§ **Exercise instructions**
Revise the entries below by replacing every occurrence of "computer-use agent" with "screen assistant" and leaving everything else as it is.

§ **Data shown**
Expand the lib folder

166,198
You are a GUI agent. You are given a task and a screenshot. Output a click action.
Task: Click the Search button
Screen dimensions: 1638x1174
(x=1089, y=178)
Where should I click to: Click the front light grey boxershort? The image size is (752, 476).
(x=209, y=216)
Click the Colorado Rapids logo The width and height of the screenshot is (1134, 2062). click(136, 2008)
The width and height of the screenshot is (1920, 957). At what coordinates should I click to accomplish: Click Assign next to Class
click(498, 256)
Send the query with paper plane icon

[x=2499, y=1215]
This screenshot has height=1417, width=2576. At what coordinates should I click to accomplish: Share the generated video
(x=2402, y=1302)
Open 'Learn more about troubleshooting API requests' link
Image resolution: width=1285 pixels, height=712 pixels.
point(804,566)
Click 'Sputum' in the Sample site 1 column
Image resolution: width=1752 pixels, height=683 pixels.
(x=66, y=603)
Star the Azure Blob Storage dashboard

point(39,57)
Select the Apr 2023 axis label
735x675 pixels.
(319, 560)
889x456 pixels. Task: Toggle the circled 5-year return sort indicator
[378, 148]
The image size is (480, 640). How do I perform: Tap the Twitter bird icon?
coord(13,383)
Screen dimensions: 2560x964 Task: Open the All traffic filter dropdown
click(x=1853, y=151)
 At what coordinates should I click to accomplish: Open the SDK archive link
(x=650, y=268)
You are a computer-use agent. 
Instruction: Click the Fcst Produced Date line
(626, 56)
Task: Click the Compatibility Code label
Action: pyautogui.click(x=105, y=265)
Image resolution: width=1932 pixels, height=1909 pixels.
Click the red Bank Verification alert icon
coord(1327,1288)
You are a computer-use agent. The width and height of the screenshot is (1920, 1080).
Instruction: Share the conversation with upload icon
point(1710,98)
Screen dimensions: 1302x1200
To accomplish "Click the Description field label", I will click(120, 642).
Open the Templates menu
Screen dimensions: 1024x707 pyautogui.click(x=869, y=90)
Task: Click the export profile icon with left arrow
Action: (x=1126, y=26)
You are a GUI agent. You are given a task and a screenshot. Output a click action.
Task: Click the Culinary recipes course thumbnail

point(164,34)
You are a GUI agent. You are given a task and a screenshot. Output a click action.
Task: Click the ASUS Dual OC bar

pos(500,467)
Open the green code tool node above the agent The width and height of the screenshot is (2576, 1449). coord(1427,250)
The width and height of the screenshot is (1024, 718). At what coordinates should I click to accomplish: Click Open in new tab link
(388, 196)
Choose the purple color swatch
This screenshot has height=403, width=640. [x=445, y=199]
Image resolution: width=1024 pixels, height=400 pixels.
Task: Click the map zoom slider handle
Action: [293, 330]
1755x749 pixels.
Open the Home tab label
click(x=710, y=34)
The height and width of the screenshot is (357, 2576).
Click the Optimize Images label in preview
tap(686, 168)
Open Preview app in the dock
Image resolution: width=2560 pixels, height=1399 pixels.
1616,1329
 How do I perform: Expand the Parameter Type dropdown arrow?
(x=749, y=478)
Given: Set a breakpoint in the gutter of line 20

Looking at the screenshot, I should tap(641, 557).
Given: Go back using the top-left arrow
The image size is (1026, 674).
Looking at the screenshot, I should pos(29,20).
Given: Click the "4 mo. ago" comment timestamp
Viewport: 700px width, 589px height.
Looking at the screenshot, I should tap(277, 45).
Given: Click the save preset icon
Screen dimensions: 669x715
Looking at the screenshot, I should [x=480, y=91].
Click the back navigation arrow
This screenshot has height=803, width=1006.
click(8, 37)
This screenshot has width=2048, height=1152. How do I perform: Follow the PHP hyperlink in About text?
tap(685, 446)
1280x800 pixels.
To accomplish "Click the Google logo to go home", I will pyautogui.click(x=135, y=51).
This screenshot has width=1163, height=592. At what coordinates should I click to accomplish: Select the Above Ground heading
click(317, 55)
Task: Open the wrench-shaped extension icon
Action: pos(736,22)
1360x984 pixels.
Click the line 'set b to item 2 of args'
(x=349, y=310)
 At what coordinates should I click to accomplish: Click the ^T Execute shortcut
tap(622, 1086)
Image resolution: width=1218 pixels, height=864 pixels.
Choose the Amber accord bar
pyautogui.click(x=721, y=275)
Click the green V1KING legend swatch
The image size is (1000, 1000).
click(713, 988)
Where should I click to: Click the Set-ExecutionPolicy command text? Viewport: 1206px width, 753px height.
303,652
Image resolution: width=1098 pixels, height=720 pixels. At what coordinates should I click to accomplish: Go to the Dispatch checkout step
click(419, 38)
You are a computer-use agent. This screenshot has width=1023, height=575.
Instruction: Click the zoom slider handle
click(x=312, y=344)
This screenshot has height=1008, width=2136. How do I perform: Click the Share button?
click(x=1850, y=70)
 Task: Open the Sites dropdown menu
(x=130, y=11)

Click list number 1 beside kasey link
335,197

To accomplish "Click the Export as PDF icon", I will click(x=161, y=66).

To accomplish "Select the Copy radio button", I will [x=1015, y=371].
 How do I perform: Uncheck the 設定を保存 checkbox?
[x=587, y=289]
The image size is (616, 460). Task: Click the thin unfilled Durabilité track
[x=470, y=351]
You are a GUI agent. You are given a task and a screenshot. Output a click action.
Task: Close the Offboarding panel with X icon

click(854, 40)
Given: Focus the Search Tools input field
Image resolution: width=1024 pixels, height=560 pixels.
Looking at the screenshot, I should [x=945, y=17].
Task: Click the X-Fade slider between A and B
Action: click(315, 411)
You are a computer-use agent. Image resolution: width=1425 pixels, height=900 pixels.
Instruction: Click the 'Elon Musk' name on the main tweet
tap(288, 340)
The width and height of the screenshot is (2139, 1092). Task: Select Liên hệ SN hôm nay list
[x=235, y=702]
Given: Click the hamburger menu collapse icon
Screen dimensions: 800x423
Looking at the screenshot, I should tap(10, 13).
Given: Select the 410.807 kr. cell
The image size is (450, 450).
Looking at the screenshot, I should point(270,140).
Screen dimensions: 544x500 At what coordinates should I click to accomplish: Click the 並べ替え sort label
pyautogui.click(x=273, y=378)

§ **Solution**
Expand the lib folder

166,198
You are a GUI agent. You are given a task and a screenshot. Output a click action.
Task: Click the Search button
Screen dimensions: 1638x1174
(x=1089, y=178)
Where should I click to: Click the front light grey boxershort? The image size is (752, 476).
(x=209, y=216)
Click the Colorado Rapids logo The width and height of the screenshot is (1134, 2062). click(136, 2008)
The width and height of the screenshot is (1920, 957). At what coordinates should I click to accomplish: Click Assign next to Class
click(498, 256)
Send the query with paper plane icon

[x=2499, y=1215]
This screenshot has height=1417, width=2576. At what coordinates should I click to accomplish: Share the generated video
(x=2402, y=1302)
Open 'Learn more about troubleshooting API requests' link
Image resolution: width=1285 pixels, height=712 pixels.
point(804,566)
Click 'Sputum' in the Sample site 1 column
Image resolution: width=1752 pixels, height=683 pixels.
(x=66, y=603)
Star the Azure Blob Storage dashboard

point(39,57)
Select the Apr 2023 axis label
735x675 pixels.
(319, 560)
889x456 pixels. Task: Toggle the circled 5-year return sort indicator
[378, 148]
The image size is (480, 640). How do I perform: Tap the Twitter bird icon?
coord(13,383)
Screen dimensions: 2560x964 Task: Open the All traffic filter dropdown
click(x=1853, y=151)
 At what coordinates should I click to accomplish: Open the SDK archive link
(x=650, y=268)
You are a screen assistant. 
Instruction: Click the Fcst Produced Date line
(626, 56)
Task: Click the Compatibility Code label
Action: pyautogui.click(x=105, y=265)
Image resolution: width=1932 pixels, height=1909 pixels.
Click the red Bank Verification alert icon
coord(1327,1288)
You are a screen assistant. The width and height of the screenshot is (1920, 1080).
Instruction: Share the conversation with upload icon
point(1710,98)
Screen dimensions: 1302x1200
To accomplish "Click the Description field label", I will click(120, 642).
Open the Templates menu
Screen dimensions: 1024x707 pyautogui.click(x=869, y=90)
Task: Click the export profile icon with left arrow
Action: (x=1126, y=26)
You are a GUI agent. You are given a task and a screenshot. Output a click action.
Task: Click the Culinary recipes course thumbnail

point(164,34)
You are a GUI agent. You are given a task and a screenshot. Output a click action.
Task: Click the ASUS Dual OC bar

pos(500,467)
Open the green code tool node above the agent The width and height of the screenshot is (2576, 1449). coord(1427,250)
The width and height of the screenshot is (1024, 718). At what coordinates should I click to accomplish: Click Open in new tab link
(388, 196)
Choose the purple color swatch
This screenshot has height=403, width=640. [x=445, y=199]
Image resolution: width=1024 pixels, height=400 pixels.
Task: Click the map zoom slider handle
Action: [293, 330]
1755x749 pixels.
Open the Home tab label
click(x=710, y=34)
The height and width of the screenshot is (357, 2576).
Click the Optimize Images label in preview
tap(686, 168)
Open Preview app in the dock
Image resolution: width=2560 pixels, height=1399 pixels.
1616,1329
 How do I perform: Expand the Parameter Type dropdown arrow?
(x=749, y=478)
Given: Set a breakpoint in the gutter of line 20

Looking at the screenshot, I should tap(641, 557).
Given: Go back using the top-left arrow
The image size is (1026, 674).
Looking at the screenshot, I should pos(29,20).
Given: Click the "4 mo. ago" comment timestamp
Viewport: 700px width, 589px height.
Looking at the screenshot, I should tap(277, 45).
Given: Click the save preset icon
Screen dimensions: 669x715
Looking at the screenshot, I should [x=480, y=91].
Click the back navigation arrow
This screenshot has height=803, width=1006.
click(8, 37)
This screenshot has width=2048, height=1152. How do I perform: Follow the PHP hyperlink in About text?
tap(685, 446)
1280x800 pixels.
To accomplish "Click the Google logo to go home", I will pyautogui.click(x=135, y=51).
This screenshot has width=1163, height=592. At what coordinates should I click to accomplish: Select the Above Ground heading
click(317, 55)
Task: Open the wrench-shaped extension icon
Action: pos(736,22)
1360x984 pixels.
Click the line 'set b to item 2 of args'
(x=349, y=310)
 At what coordinates should I click to accomplish: Click the ^T Execute shortcut
tap(622, 1086)
Image resolution: width=1218 pixels, height=864 pixels.
Choose the Amber accord bar
pyautogui.click(x=721, y=275)
Click the green V1KING legend swatch
The image size is (1000, 1000).
click(713, 988)
Where should I click to: Click the Set-ExecutionPolicy command text? Viewport: 1206px width, 753px height.
303,652
Image resolution: width=1098 pixels, height=720 pixels. At what coordinates should I click to accomplish: Go to the Dispatch checkout step
click(419, 38)
You are a screen assistant. This screenshot has width=1023, height=575.
Instruction: Click the zoom slider handle
click(x=312, y=344)
This screenshot has height=1008, width=2136. How do I perform: Click the Share button?
click(x=1850, y=70)
 Task: Open the Sites dropdown menu
(x=130, y=11)

Click list number 1 beside kasey link
335,197

To accomplish "Click the Export as PDF icon", I will click(x=161, y=66).

To accomplish "Select the Copy radio button", I will [x=1015, y=371].
 How do I perform: Uncheck the 設定を保存 checkbox?
[x=587, y=289]
The image size is (616, 460). Task: Click the thin unfilled Durabilité track
[x=470, y=351]
You are a GUI agent. You are given a task and a screenshot. Output a click action.
Task: Close the Offboarding panel with X icon

click(854, 40)
Given: Focus the Search Tools input field
Image resolution: width=1024 pixels, height=560 pixels.
Looking at the screenshot, I should [x=945, y=17].
Task: Click the X-Fade slider between A and B
Action: click(315, 411)
You are a screen assistant. Image resolution: width=1425 pixels, height=900 pixels.
Instruction: Click the 'Elon Musk' name on the main tweet
tap(288, 340)
The width and height of the screenshot is (2139, 1092). Task: Select Liên hệ SN hôm nay list
[x=235, y=702]
Given: Click the hamburger menu collapse icon
Screen dimensions: 800x423
Looking at the screenshot, I should tap(10, 13).
Given: Select the 410.807 kr. cell
The image size is (450, 450).
Looking at the screenshot, I should point(270,140).
Screen dimensions: 544x500 At what coordinates should I click to accomplish: Click the 並べ替え sort label
pyautogui.click(x=273, y=378)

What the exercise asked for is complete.